### EXTRACTED RECORDS

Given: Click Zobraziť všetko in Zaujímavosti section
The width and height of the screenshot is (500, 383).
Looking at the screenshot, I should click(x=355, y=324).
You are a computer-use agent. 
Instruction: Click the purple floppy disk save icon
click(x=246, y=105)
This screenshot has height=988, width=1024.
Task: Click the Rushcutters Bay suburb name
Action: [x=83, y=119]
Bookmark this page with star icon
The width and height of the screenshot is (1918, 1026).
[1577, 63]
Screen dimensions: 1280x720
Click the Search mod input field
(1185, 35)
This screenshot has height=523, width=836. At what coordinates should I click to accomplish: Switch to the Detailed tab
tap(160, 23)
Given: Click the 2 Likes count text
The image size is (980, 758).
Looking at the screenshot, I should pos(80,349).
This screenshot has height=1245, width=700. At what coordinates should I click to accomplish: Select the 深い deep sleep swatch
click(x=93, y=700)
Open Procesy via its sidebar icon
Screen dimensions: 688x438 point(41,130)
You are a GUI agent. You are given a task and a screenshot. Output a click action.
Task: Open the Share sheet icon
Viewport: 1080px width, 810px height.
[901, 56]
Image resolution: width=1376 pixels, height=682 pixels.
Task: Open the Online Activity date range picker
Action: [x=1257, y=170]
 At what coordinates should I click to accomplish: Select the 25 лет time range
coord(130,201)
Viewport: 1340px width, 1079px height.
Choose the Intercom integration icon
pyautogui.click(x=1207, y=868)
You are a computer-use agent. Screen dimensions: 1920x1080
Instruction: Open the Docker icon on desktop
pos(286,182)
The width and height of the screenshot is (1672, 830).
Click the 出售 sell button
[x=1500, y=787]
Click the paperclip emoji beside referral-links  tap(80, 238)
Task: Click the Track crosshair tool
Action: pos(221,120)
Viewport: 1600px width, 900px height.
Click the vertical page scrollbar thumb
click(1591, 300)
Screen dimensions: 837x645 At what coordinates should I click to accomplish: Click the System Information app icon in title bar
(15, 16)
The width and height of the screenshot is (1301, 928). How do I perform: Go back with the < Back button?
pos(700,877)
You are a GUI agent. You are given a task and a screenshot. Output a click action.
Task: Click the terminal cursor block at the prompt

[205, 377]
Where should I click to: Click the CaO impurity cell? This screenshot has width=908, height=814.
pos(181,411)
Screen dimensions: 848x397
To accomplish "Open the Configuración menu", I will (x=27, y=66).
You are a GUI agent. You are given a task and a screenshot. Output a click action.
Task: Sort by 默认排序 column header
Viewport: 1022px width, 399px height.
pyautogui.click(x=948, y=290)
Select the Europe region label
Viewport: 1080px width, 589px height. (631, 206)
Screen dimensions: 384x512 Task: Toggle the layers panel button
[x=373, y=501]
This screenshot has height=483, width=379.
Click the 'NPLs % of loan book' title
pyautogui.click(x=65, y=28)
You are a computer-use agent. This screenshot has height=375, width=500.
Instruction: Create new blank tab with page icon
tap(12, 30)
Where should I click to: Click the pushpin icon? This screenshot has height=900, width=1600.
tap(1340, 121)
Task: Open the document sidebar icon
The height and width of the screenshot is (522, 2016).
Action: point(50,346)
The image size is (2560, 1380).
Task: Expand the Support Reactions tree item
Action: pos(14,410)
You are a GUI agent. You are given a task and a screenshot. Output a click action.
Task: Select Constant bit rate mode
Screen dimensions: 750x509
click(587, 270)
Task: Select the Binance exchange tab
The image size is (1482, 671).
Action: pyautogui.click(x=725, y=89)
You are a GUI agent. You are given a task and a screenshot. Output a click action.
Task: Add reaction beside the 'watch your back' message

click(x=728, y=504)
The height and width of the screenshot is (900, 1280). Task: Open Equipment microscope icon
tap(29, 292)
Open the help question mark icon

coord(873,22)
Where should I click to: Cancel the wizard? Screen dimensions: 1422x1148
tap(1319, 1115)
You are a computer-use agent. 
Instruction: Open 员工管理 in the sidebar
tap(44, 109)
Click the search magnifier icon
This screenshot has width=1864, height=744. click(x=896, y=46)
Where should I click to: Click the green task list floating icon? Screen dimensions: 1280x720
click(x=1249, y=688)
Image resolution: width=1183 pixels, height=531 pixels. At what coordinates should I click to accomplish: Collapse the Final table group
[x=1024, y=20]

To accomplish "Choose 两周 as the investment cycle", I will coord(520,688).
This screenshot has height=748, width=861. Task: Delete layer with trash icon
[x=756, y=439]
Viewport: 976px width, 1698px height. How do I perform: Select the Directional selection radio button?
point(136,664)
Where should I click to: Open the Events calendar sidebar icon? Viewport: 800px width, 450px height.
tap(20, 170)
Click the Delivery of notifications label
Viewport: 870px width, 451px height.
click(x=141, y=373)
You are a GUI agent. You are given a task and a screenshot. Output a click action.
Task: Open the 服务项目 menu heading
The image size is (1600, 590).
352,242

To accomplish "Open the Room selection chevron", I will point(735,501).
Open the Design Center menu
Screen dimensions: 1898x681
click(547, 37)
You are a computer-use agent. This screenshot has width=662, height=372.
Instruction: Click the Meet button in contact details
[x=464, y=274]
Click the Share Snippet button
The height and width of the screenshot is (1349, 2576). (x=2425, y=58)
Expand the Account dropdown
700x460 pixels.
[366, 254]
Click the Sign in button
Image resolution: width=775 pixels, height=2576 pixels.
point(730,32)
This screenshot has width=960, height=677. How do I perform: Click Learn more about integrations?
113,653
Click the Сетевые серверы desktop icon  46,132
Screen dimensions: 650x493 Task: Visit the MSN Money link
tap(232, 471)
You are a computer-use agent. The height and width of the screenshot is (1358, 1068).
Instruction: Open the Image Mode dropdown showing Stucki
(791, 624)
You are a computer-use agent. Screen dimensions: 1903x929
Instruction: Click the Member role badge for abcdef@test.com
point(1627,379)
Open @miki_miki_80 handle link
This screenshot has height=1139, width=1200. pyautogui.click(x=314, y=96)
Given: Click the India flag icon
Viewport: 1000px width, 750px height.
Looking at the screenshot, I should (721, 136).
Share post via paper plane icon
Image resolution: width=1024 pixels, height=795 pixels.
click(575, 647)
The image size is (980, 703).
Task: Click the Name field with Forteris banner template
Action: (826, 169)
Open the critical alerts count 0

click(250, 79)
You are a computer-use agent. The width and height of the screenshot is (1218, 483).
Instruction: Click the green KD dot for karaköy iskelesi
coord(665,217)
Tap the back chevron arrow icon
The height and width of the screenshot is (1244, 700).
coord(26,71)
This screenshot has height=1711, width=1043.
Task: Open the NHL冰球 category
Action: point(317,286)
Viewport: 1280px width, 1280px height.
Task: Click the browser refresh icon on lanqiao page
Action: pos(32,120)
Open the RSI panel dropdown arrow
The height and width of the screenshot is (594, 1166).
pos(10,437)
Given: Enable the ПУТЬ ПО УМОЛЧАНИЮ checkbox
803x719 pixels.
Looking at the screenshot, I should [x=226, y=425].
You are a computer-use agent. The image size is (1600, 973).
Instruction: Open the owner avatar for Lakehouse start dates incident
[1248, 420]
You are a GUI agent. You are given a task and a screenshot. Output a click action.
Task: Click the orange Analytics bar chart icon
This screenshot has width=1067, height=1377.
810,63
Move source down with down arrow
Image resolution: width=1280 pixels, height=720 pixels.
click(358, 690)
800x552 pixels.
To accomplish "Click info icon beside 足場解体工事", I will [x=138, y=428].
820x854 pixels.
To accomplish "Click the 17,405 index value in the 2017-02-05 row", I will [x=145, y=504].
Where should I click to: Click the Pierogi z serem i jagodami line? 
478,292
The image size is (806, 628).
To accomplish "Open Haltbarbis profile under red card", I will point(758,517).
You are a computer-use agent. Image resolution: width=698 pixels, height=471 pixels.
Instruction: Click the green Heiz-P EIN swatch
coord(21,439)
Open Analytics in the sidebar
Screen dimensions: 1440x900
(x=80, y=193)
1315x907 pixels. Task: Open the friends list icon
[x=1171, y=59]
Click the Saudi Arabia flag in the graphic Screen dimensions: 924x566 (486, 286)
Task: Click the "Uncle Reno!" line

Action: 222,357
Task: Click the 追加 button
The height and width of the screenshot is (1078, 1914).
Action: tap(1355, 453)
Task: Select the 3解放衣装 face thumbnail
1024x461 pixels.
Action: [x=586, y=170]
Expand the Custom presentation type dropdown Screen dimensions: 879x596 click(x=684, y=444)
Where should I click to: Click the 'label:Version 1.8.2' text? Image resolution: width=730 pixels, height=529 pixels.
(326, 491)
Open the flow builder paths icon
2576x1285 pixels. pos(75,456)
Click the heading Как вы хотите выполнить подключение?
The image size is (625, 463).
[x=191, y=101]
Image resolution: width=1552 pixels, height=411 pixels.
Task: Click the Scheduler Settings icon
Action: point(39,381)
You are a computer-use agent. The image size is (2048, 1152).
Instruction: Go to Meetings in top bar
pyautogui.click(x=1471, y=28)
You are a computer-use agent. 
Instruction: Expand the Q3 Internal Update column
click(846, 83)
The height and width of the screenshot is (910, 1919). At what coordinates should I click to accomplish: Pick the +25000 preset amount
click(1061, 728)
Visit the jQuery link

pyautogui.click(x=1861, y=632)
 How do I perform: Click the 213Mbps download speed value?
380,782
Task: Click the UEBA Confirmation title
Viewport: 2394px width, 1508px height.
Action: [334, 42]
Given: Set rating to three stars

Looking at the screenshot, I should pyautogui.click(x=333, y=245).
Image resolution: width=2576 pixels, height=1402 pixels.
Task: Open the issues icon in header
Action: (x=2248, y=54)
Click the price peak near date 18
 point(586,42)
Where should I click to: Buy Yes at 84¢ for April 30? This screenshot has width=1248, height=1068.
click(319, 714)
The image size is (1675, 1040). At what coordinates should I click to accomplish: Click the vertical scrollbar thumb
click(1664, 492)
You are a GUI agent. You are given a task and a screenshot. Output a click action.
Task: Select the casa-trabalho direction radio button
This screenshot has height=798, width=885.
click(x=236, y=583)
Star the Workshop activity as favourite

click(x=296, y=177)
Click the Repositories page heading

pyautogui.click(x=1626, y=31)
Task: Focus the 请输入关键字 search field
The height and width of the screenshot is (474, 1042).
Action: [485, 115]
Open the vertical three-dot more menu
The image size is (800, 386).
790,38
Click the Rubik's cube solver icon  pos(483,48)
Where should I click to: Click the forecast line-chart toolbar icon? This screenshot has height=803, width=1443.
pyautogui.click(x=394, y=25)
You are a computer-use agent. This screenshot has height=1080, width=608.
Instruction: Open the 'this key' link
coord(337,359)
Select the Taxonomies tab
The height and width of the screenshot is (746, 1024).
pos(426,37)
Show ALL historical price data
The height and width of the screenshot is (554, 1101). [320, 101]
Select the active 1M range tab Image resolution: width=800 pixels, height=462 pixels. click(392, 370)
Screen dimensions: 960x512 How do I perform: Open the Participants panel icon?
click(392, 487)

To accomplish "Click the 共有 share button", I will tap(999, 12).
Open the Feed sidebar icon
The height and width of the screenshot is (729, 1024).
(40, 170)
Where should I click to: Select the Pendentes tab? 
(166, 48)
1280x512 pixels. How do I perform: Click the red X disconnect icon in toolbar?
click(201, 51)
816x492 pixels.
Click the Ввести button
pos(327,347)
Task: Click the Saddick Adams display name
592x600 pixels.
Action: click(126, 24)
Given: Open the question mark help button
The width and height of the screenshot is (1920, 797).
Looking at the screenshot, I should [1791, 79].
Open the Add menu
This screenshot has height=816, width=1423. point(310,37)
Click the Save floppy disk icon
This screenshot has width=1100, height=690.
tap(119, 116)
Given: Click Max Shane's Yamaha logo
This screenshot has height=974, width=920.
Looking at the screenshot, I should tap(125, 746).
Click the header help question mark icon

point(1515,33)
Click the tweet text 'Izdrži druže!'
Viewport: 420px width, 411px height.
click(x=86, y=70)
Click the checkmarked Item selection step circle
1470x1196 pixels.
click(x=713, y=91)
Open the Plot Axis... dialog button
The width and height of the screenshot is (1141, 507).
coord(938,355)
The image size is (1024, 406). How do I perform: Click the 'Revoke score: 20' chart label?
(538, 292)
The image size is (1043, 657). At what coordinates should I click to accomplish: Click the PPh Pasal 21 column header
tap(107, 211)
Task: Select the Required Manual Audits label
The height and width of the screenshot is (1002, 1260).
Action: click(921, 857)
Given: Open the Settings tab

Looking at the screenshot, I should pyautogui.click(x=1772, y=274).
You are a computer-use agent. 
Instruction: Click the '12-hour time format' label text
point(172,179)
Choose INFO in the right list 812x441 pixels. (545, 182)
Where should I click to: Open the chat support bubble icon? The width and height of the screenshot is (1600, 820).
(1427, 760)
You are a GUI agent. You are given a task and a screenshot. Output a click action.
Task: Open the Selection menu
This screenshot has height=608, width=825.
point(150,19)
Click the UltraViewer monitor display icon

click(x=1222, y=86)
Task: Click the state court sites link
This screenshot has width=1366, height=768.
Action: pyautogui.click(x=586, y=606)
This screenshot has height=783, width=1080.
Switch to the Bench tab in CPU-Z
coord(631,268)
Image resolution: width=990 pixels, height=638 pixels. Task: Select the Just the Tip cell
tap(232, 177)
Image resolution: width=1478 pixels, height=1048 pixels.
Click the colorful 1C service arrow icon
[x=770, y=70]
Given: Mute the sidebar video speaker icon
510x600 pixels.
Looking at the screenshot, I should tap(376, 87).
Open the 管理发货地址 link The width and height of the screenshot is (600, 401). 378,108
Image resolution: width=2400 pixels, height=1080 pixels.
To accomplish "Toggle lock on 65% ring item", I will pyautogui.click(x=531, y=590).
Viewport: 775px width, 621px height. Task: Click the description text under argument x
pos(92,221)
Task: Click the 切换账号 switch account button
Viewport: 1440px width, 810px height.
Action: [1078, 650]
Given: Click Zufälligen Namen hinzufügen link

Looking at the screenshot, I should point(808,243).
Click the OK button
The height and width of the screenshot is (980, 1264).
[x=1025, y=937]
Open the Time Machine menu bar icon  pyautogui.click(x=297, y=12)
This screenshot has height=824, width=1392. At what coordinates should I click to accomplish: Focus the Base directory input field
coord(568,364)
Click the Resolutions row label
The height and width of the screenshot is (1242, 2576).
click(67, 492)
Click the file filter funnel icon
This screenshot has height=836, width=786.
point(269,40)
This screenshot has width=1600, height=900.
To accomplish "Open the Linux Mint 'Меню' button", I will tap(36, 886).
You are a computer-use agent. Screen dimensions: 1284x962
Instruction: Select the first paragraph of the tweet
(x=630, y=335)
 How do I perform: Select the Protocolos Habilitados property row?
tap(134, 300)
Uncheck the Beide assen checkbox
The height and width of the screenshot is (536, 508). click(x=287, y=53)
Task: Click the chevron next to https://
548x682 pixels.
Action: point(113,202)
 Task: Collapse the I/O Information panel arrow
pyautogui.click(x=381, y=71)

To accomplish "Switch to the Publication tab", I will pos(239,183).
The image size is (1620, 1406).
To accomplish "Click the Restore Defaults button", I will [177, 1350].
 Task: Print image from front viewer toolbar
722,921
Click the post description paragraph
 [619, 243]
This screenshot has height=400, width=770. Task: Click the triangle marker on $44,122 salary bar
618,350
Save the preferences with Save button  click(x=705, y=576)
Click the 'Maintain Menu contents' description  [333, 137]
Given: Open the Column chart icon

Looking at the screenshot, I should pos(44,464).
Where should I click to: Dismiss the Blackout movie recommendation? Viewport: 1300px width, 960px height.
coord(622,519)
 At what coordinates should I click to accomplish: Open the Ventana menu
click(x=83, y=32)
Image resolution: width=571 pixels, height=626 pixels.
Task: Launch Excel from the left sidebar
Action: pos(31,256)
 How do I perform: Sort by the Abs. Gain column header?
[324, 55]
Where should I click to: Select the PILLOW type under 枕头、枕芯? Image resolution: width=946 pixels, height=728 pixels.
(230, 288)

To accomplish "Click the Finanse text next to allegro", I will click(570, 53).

######

### EXERCISE DETAILS
From the records above, transcribe without alteration every line from the one with "1315x907 pixels. Task: Open" to the one with "Click the heading", inclusive.

### OUTPUT BELOW
1315x907 pixels. Task: Open the friends list icon
[x=1171, y=59]
Click the Saudi Arabia flag in the graphic Screen dimensions: 924x566 (486, 286)
Task: Click the "Uncle Reno!" line

Action: 222,357
Task: Click the 追加 button
The height and width of the screenshot is (1078, 1914).
Action: tap(1355, 453)
Task: Select the 3解放衣装 face thumbnail
1024x461 pixels.
Action: [x=586, y=170]
Expand the Custom presentation type dropdown Screen dimensions: 879x596 click(x=684, y=444)
Where should I click to: Click the 'label:Version 1.8.2' text? Image resolution: width=730 pixels, height=529 pixels.
(326, 491)
Open the flow builder paths icon
2576x1285 pixels. pos(75,456)
Click the heading Как вы хотите выполнить подключение?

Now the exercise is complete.